El enorme cuerpo del Dalamadur bloqueó el sol, proyectando una sombra sobre el grupo, su inmensa presencia pesando sobre todos. Sus pupilas verticales verde esmeralda brillaban con malicia, y dejó escapar un rugido ensordecedor.

—¡Entreguen a ese maldito Pixiu!

Taejin Yun y sus compañeros reconocieron de inmediato al Dalamadur como la poderosa bestia demoníaca del Cañón Dalamadur. Se rumoreaba que el linaje de Dalamadur tenía una enemistad de larga data con los Pixius, aunque la razón exacta no estaba clara. Pero ¿por qué este Dalamadur pensaba que el Pixiu estaba con ellos?

—Su Excelencia, debe estar equivocado. Pixiu no está con nosotros. Nosotros también lo estamos buscando —explicó Taejin Yun. No tenía deseo de hacer un enemigo del Dalamadur en su propio territorio.

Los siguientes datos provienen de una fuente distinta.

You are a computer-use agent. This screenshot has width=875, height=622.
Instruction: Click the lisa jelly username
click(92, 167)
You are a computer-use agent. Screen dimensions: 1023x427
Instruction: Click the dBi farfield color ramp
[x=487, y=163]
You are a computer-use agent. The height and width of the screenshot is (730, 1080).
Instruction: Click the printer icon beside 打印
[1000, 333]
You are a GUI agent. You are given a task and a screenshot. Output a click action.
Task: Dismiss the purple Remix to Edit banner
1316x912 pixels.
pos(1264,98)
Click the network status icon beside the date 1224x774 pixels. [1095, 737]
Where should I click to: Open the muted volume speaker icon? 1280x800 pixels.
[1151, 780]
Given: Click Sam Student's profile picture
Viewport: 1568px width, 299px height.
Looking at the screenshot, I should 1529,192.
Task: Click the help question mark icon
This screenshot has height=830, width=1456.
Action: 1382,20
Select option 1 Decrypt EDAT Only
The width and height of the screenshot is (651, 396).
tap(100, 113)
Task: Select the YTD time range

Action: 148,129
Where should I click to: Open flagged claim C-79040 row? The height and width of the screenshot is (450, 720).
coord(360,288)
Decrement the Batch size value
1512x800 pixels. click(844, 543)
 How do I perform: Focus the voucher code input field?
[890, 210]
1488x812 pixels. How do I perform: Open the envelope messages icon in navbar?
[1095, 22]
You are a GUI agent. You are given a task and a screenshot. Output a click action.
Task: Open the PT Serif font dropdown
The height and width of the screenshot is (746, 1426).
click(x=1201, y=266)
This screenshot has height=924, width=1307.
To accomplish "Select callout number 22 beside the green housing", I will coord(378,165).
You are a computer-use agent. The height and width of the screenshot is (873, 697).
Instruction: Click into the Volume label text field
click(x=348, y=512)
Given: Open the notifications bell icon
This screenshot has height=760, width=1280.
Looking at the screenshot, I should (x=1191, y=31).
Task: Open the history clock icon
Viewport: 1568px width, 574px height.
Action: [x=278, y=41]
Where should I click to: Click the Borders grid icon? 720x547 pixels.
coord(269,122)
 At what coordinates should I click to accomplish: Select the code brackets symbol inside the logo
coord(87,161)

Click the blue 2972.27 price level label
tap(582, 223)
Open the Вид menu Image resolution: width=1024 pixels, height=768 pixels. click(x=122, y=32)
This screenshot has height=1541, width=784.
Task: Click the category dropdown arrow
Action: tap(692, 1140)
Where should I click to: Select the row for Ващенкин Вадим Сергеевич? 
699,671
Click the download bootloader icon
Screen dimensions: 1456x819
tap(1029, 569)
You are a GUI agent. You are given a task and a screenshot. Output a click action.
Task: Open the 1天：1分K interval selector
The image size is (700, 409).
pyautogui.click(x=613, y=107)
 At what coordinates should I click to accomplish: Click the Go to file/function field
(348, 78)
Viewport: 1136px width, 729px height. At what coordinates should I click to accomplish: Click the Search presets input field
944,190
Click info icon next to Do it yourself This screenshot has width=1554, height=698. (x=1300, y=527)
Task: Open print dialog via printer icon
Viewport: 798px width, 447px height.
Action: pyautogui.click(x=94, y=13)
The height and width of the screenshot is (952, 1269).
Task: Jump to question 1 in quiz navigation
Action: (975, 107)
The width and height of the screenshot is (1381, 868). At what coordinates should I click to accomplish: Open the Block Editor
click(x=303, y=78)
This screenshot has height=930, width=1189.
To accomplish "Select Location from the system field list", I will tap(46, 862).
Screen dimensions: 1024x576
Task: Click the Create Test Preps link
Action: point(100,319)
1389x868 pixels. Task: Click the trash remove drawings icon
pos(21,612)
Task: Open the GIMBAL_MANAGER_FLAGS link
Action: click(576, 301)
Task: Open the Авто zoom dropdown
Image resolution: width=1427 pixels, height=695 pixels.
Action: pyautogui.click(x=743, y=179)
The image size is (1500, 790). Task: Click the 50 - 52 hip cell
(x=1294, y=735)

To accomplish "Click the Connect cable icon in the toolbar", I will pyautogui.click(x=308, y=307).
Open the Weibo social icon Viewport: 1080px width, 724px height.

—¡Rechaza, y morirás! —la voz atronadora del Dalamadur reverberó en sus oídos, con un tono tiránico.

Las expresiones de todos en el grupo cambiaron al sentir la palpable intención asesina que irradiaba del Dalamadur.

—Si nos matas, estarás enemistándote con las sectas mayores del Continente Vacío Místico. Piensa cuidadosamente antes de actuar —declaró Yeonseon Yang con orgullo, sin mostrar ninguna señal de debilidad a pesar de la fuerza superior del Dalamadur.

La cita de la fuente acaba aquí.